The discovery of an arms trafficking ring involving members of the Colombian military raises concerns that other soldiers could also be selling military supplies to guerrilla groups and criminal organizations. 

Indeed, this scandal is not without precedent, and high-ranking Colombian army officials have previously been accused of selling weapons to criminal groups including the Urabeños.

In the past, the FARC have demonstrated a high degree of resourcefulness in securing arms, with neighboring Ecuador serving as an especially important source of weapons for the group. The FARC have also reached out to international arms dealers in order to purchase weapons, and even allegedly tried to obtain a $100 million loan from former Libyan dictator Muammar Gaddafi in order to buy surface-to-air missiles, according to e-mails recovered from the computer of deceased FARC commander Luis Edgar Devia Silva, alias "Raul Reyes." Some FARC fronts, including the 6th Front, have also exchanged drugs for weapons with criminal groups like the Rastrojos. 

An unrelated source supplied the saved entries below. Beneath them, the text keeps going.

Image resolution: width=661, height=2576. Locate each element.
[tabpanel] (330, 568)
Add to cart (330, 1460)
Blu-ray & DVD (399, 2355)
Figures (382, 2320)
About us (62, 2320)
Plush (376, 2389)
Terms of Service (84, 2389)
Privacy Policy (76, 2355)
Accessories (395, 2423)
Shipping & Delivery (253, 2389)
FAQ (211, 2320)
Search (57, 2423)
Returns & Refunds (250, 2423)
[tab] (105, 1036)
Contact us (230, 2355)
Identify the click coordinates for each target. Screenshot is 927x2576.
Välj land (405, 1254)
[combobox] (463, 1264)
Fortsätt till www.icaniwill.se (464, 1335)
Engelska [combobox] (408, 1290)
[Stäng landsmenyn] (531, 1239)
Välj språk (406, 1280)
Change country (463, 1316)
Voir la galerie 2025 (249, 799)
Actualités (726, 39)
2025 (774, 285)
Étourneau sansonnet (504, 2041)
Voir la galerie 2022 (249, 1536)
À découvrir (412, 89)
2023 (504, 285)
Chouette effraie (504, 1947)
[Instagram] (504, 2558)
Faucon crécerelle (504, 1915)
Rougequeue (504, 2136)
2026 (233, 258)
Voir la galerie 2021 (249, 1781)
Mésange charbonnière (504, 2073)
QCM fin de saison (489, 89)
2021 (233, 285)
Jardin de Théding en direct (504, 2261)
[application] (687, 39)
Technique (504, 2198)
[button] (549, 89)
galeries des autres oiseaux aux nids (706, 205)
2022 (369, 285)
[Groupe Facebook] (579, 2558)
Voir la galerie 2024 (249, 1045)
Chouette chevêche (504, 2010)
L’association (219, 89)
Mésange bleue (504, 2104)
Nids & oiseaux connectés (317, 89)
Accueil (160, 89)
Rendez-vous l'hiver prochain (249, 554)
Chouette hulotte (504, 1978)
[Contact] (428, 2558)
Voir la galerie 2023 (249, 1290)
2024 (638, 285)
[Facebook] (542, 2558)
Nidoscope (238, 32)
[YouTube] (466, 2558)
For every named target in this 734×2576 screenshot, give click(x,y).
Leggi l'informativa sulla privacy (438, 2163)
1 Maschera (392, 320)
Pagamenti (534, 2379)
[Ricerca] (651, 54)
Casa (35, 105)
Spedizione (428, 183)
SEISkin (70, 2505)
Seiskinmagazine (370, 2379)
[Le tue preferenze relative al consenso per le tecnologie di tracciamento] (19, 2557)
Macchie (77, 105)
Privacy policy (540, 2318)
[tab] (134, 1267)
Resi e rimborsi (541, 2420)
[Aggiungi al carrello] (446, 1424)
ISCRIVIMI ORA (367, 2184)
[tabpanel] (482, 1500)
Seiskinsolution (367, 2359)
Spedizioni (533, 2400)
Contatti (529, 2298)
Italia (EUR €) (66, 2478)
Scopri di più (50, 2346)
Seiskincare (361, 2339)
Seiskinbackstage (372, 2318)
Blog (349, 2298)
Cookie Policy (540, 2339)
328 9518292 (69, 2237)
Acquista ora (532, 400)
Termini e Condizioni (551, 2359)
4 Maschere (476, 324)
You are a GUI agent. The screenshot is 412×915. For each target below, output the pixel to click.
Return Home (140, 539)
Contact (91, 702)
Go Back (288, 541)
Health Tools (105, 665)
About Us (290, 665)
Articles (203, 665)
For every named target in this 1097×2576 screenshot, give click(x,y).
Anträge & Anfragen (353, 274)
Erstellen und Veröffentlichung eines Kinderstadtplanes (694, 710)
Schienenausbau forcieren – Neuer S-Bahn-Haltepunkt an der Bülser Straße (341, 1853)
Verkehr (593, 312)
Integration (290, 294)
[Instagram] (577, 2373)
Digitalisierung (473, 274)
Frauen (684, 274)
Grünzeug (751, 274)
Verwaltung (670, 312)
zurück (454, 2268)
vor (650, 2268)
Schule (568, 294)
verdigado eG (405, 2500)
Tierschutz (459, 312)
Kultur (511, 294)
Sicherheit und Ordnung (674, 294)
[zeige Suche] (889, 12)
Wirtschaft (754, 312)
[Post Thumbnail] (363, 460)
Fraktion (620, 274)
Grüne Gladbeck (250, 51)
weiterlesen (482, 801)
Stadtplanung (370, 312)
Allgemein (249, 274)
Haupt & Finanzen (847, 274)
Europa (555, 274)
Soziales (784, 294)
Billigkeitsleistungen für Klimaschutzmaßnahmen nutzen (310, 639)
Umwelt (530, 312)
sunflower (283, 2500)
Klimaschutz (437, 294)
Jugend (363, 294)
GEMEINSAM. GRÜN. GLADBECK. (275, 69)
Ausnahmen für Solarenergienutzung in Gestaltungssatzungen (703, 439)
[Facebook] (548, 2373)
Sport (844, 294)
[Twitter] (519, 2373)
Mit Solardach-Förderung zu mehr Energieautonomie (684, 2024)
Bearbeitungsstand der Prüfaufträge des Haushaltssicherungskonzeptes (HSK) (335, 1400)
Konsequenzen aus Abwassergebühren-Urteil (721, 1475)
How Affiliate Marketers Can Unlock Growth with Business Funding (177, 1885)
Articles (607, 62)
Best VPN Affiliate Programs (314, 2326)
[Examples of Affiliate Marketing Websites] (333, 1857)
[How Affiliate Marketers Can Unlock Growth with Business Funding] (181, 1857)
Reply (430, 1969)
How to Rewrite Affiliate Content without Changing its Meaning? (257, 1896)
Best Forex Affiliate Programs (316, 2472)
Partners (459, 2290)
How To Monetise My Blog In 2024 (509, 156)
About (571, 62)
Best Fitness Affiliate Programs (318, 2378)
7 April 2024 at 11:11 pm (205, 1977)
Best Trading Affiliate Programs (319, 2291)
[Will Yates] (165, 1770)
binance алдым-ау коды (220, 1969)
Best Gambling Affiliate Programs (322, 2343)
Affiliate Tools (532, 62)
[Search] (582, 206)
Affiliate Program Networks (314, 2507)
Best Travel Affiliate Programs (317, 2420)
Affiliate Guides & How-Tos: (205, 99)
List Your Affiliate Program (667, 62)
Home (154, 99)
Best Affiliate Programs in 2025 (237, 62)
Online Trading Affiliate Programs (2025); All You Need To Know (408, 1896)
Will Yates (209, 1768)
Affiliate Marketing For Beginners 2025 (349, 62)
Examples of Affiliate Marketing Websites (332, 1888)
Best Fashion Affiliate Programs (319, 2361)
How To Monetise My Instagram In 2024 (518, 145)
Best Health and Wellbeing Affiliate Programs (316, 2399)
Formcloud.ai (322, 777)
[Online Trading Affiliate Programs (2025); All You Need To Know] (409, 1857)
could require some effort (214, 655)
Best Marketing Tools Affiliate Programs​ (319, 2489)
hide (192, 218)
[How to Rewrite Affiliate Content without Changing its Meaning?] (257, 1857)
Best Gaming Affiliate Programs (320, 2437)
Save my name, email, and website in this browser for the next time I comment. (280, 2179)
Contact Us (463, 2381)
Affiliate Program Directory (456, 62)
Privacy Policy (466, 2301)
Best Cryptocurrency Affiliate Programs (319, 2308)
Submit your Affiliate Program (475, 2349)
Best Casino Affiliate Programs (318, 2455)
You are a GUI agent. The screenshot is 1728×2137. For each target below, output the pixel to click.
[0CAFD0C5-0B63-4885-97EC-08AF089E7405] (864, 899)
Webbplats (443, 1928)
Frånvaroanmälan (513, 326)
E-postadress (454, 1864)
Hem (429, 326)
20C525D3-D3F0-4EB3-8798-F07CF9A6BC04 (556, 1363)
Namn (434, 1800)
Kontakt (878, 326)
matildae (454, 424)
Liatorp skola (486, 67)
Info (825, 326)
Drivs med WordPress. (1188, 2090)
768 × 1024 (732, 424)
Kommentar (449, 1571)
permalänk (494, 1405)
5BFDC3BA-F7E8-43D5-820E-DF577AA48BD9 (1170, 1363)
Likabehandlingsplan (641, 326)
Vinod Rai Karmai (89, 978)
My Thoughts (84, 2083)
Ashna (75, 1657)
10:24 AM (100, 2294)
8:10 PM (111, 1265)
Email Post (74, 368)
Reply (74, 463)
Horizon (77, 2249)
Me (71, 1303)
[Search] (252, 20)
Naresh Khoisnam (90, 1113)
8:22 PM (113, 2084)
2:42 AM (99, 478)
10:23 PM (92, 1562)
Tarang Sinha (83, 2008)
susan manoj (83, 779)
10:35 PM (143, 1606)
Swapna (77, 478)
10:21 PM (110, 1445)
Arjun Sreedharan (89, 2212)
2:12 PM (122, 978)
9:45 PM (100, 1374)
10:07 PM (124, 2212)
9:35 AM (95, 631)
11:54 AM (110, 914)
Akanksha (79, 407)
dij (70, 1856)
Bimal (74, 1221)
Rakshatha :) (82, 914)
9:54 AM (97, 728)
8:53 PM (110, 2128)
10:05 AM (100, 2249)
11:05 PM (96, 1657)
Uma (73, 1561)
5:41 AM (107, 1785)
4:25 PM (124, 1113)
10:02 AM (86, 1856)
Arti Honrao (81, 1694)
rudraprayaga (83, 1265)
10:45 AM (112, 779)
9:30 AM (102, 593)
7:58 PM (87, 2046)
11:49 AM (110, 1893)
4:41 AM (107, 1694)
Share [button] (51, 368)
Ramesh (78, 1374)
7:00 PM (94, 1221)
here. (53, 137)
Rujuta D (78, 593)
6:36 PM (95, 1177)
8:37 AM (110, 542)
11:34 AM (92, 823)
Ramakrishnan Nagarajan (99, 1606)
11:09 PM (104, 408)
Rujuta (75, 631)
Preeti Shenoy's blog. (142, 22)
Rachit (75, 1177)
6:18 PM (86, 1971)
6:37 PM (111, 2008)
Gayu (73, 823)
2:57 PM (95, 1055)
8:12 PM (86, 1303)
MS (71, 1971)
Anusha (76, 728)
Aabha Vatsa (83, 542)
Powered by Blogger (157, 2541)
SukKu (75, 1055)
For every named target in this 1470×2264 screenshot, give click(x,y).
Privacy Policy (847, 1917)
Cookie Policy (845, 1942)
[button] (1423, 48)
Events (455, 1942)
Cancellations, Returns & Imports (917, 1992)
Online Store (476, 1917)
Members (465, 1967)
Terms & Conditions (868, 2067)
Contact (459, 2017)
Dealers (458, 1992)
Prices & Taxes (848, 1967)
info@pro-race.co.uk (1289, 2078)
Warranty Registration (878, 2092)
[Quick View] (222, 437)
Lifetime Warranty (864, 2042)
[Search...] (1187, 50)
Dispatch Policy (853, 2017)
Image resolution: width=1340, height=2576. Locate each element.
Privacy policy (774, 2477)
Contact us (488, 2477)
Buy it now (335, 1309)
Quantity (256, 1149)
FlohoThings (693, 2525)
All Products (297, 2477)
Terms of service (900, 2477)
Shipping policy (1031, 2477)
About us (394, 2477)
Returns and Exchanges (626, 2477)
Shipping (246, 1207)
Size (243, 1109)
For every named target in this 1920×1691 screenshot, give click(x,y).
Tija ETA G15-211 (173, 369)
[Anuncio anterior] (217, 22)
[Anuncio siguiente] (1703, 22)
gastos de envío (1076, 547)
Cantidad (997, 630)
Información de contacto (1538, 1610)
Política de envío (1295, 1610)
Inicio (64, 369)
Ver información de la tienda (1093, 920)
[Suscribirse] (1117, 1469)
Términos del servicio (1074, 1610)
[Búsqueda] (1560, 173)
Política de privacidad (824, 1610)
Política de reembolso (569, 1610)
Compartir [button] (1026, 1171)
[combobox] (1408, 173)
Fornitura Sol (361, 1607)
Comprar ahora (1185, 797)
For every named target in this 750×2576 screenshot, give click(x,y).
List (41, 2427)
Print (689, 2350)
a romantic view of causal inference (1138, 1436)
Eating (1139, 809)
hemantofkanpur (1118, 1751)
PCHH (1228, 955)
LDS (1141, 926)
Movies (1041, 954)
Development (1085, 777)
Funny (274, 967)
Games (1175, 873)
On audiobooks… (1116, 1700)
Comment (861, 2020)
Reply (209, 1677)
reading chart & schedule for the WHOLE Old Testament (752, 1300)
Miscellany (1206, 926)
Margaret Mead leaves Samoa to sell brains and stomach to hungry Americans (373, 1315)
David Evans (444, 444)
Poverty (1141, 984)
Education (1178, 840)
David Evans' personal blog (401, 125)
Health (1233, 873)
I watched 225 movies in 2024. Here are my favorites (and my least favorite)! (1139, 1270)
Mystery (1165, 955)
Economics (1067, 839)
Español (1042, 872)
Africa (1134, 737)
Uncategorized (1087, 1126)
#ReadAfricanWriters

SEE ALSO: Coverage of Arms Trafficking

Although widespread animosity towards the FARC among Colombian soldiers would presumably limit the extent of weapons sales to the group, the fact that the soldiers involved in the most recent scandal were allegedly trafficking weapons to the Teofilo Forero Column is a disturbing development for the army. This column is considered to be the FARC's elite unit and was responsible for the 2003 Club El Nogal bombing in Bogota as well as a number of assassination attempts targeting Colombian officials -- including former President Alvaro Uribe.

share icon icon icon

Was this content helpful?

We want to sustain Latin America’s largest organized crime database, but in order to do so, we need resources.

DONATE

What are your thoughts? Click here to send InSight Crime your comments.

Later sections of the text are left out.